### Your objective
What lines in the data hold the string "computer"? Show them.

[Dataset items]
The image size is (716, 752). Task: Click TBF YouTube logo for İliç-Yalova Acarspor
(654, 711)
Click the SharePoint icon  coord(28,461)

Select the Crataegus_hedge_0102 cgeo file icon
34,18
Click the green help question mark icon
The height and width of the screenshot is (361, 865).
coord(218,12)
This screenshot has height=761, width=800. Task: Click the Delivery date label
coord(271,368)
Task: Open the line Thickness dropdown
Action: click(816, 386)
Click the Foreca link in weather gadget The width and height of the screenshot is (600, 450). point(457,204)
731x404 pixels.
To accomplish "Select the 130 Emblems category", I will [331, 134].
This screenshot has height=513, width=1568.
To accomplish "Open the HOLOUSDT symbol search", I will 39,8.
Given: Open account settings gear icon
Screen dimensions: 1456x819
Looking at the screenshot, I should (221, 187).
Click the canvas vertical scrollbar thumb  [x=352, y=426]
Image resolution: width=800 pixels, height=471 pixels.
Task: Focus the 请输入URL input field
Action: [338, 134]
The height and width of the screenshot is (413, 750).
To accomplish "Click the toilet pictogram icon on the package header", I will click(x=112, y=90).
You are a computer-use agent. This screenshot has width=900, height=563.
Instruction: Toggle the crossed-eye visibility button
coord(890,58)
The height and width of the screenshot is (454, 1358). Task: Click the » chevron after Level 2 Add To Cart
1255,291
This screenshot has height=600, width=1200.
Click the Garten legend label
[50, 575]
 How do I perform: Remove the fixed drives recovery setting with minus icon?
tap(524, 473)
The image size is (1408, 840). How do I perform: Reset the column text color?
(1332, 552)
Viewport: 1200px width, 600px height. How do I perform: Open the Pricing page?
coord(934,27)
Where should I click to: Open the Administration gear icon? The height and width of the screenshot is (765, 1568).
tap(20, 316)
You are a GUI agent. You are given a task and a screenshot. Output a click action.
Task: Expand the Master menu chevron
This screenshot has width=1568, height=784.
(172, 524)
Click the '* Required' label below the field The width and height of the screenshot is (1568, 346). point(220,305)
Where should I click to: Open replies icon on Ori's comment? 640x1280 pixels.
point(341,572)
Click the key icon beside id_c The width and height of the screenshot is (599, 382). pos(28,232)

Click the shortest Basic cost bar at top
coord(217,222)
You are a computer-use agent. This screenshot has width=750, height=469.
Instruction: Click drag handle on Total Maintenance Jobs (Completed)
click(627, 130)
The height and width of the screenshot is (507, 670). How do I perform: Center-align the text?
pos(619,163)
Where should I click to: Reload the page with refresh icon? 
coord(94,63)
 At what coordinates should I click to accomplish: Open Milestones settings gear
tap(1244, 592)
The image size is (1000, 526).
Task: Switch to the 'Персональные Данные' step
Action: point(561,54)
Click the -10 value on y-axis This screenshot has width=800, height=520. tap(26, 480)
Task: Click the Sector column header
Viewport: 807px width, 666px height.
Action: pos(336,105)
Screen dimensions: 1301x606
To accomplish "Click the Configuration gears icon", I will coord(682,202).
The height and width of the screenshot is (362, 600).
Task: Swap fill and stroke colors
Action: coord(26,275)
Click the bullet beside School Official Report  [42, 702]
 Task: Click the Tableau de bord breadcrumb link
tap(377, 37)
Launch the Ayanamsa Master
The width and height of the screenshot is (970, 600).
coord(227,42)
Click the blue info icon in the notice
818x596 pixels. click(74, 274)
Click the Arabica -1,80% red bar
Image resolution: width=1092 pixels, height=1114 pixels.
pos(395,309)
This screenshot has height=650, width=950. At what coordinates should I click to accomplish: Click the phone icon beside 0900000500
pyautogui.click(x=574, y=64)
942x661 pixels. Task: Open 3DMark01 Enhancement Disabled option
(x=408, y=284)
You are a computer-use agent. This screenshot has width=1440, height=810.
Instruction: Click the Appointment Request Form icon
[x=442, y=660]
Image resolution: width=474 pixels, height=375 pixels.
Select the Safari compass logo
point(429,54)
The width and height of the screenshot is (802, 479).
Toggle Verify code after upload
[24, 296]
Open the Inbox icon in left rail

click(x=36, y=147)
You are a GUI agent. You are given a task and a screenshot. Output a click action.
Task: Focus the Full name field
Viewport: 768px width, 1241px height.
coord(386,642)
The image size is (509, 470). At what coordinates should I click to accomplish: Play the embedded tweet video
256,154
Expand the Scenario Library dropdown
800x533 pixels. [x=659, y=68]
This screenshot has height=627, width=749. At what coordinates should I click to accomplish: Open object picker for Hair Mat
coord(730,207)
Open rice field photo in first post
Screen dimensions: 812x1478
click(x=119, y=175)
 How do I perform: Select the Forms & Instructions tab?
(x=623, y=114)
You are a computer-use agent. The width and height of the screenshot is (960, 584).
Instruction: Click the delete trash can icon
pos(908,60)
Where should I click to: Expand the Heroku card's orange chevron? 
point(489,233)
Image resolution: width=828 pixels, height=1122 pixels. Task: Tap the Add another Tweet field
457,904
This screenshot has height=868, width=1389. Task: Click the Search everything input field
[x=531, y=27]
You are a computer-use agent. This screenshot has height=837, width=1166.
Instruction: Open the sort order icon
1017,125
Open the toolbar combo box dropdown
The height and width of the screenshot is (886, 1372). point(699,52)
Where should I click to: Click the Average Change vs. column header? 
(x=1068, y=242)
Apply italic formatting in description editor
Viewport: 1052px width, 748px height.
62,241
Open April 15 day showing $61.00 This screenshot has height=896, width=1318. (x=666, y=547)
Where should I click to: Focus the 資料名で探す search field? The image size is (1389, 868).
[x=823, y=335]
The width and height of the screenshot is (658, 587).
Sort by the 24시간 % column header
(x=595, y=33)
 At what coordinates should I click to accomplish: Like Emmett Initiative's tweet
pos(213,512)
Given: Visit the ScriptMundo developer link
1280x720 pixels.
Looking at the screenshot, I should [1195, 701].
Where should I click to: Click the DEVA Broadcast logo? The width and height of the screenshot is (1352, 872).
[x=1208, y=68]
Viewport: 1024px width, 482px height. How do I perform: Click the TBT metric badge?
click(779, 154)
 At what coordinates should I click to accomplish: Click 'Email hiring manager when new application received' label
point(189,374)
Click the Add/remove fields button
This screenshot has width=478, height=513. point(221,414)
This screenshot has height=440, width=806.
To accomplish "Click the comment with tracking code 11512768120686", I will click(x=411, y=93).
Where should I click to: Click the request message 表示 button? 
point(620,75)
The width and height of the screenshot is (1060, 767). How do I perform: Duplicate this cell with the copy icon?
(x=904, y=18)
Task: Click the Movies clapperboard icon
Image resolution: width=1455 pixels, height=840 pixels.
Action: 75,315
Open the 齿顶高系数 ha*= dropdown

### Answer below
You are a computer-use agent. This screenshot has width=900, height=563.
You are a computer-use agent. This screenshot has width=750, height=469.
You are a computer-use agent. This screenshot has width=1440, height=810.
You are a computer-use agent. The width and height of the screenshot is (960, 584).
You are a computer-use agent. This screenshot has height=837, width=1166.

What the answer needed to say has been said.